Concern is growing over the security of Samsung's Android infrastructure after readers from around the world told The Register that yesterday's Find my Mobile push notification affected them – including on devices where the offending app was disabled.
Readers from as far afield as New Zealand, the US, Scandinavia and even rural England told us they had received the mysterious push notification, which showed up as the message "1/1."
The alerts were even received at Vulture Central, which surprised us given that Find my Mobile – a Samsung-specific phone locator app, remotely triggerable from a web interface – had been explicitly disabled on the devices receiving the notification.
Over on Twitter Samsung was claiming the alert only affected a "limited number of Galaxy devices" – yet readers using non-Galaxy phones got in touch to tell us they had received the notification.
"I'm just letting you know this message appeared on my Norwegian Samsung XCover 4," said Tomas, who had also not set up Find my Mobile.
Others reported seeing other people's personal data on Samsung's account management page when they logged in to change passwords as a security precaution.
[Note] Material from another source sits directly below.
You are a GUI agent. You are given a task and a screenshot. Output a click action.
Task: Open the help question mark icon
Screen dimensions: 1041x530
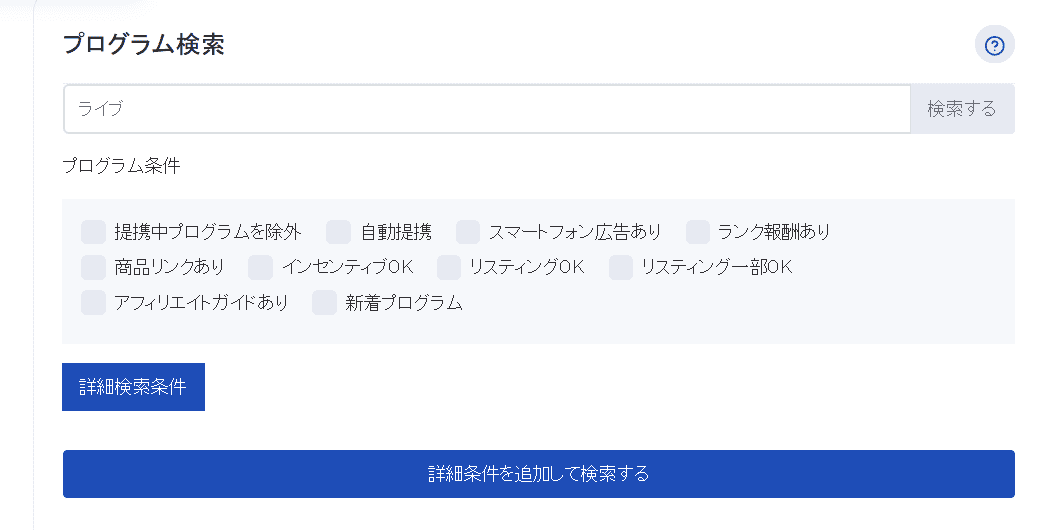[994, 45]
Yet more still found details missing altogether.
"They don't have my address and all from the year or so back and wanted me to put that in. Clicking on the link leads one to a blank page. All is not well in Sammy Land," Reg reader Ken told us.
The Information Commissioner's Office told us yesterday that Samsung had not reported a data breach, though companies have three days to do so. The spokeswoman added: "People have the right to expect that organisations will handle their personal information securely and responsibly. Where that doesn't happen, people can come to the ICO and we will look into the details.
"When a data incident occurs, we would expect an organisation to consider whether it is appropriate to contact the people affected, and to consider whether there are steps that can be taken to protect them from any potential adverse effects."
Why is an app that is supposed to be disabled able to receive and display push notifications? And what was going on with their backend infrastructure that caused personal data to be displayed to the wrong people?
Samsung UK has not responded to detailed questions from The Register about what happened. In today's security-conscious world, apps doing things contrary to the user's intentions, or functioning in a way that cannot be disabled, can be a genuine risk to some. ®